*** Opening The records ***
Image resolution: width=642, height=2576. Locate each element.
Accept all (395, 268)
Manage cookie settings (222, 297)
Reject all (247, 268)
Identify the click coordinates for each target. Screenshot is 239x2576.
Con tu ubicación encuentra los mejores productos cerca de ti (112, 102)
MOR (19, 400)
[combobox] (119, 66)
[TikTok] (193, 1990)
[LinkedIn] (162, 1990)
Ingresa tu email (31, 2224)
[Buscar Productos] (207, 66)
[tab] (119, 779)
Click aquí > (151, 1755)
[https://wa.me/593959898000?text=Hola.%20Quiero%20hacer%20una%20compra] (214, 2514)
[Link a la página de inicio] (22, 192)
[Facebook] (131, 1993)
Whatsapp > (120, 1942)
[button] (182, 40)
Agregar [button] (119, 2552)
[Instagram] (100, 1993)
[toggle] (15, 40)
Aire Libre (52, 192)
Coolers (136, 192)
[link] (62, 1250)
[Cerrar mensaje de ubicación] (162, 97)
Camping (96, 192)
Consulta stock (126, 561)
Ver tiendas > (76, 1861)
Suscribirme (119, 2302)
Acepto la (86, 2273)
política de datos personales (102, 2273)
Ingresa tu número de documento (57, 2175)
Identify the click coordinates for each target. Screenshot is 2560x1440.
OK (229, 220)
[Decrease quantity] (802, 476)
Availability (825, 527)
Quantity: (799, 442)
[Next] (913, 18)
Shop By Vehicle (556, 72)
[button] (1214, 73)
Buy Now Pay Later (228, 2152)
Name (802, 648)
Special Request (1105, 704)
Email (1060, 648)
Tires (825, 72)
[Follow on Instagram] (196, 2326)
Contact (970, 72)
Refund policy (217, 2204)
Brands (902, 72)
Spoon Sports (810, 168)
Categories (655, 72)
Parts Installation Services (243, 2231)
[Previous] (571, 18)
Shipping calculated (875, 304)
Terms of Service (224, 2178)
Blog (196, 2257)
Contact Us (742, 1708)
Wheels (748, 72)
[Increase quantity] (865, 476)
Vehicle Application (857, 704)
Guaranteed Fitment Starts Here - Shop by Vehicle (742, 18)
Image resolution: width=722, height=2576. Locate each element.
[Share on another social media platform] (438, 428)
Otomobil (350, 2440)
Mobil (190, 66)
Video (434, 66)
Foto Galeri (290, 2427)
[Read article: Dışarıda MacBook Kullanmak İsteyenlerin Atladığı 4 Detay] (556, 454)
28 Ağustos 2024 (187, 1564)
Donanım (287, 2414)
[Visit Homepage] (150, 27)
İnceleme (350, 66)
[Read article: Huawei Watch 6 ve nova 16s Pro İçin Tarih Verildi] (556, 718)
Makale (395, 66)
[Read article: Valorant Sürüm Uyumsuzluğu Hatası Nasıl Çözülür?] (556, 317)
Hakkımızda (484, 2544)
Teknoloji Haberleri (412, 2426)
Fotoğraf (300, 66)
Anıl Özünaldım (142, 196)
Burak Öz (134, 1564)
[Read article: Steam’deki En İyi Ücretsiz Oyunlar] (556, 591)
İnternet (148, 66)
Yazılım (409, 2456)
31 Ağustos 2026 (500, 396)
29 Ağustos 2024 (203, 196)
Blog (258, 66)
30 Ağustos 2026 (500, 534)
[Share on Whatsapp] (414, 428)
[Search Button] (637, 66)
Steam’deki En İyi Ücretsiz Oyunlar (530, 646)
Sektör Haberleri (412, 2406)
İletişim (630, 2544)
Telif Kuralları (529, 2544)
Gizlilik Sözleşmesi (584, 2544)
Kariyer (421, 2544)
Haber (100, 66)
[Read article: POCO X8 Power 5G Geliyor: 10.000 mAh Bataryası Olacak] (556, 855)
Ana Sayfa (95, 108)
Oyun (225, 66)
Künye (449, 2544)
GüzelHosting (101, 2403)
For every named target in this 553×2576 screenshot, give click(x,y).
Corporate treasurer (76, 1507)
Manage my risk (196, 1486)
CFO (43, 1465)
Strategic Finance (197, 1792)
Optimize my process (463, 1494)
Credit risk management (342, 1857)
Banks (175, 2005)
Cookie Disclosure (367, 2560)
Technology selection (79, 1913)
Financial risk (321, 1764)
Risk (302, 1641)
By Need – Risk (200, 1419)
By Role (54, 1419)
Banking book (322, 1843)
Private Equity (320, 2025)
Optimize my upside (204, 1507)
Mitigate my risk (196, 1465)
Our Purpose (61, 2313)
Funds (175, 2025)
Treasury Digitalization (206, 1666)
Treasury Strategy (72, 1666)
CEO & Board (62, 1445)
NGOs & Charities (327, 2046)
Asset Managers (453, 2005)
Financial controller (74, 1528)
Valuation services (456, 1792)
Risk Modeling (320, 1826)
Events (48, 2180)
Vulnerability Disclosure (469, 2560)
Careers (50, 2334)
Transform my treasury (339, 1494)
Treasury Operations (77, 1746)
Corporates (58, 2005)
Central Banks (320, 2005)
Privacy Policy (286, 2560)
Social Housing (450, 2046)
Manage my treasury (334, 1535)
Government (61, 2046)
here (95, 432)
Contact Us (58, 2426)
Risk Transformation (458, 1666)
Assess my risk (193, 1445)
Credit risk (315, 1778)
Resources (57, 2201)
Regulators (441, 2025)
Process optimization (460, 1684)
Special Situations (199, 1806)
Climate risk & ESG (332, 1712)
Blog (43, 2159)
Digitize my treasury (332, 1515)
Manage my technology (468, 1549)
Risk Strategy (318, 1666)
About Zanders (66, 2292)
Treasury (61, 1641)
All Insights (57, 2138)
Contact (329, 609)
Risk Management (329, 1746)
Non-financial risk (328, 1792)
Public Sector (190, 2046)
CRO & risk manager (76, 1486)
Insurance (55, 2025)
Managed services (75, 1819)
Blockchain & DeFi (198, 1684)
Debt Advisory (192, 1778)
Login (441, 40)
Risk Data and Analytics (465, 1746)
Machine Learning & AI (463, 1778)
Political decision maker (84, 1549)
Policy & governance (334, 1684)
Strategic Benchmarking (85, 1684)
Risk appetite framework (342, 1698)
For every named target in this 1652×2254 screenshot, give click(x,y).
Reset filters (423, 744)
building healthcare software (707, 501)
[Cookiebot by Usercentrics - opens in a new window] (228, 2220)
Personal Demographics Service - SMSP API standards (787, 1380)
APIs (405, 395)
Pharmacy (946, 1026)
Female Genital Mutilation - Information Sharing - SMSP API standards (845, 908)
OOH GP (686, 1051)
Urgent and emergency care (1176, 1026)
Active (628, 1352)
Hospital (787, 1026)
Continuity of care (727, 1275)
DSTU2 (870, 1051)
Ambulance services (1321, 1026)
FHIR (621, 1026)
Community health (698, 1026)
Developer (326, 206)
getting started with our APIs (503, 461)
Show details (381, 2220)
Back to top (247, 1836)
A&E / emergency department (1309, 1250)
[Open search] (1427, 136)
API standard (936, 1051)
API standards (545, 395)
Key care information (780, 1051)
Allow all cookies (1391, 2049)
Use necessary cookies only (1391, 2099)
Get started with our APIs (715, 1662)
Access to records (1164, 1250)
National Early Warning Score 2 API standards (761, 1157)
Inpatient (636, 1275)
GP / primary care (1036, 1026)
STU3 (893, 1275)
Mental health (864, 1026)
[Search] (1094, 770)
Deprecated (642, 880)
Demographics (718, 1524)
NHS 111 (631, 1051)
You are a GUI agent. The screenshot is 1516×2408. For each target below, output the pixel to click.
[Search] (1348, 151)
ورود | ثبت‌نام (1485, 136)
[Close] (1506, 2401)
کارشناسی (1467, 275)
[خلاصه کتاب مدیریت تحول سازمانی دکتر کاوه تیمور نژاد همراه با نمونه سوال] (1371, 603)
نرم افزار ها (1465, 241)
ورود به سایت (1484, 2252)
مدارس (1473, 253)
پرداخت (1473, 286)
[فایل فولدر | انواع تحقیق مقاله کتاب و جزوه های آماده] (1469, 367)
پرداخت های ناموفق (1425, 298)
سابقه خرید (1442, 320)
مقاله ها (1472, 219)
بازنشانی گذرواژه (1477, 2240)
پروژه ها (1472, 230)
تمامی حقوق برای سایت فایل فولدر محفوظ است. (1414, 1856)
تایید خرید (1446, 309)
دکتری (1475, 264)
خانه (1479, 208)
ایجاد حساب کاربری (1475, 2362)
*** Closing The records ***
▸ Exercise details
Out of the data above, give again only the lines starting at the one holding "[Read article: Valorant" and ending at the one holding "30 Ağustos 2026 (500, 534)", unchanged.

▸ Response for this exercise
[Read article: Valorant Sürüm Uyumsuzluğu Hatası Nasıl Çözülür?] (556, 317)
Hakkımızda (484, 2544)
Teknoloji Haberleri (412, 2426)
Fotoğraf (300, 66)
Anıl Özünaldım (142, 196)
Burak Öz (134, 1564)
[Read article: Steam’deki En İyi Ücretsiz Oyunlar] (556, 591)
İnternet (148, 66)
Yazılım (409, 2456)
31 Ağustos 2026 (500, 396)
29 Ağustos 2024 (203, 196)
Blog (258, 66)
30 Ağustos 2026 (500, 534)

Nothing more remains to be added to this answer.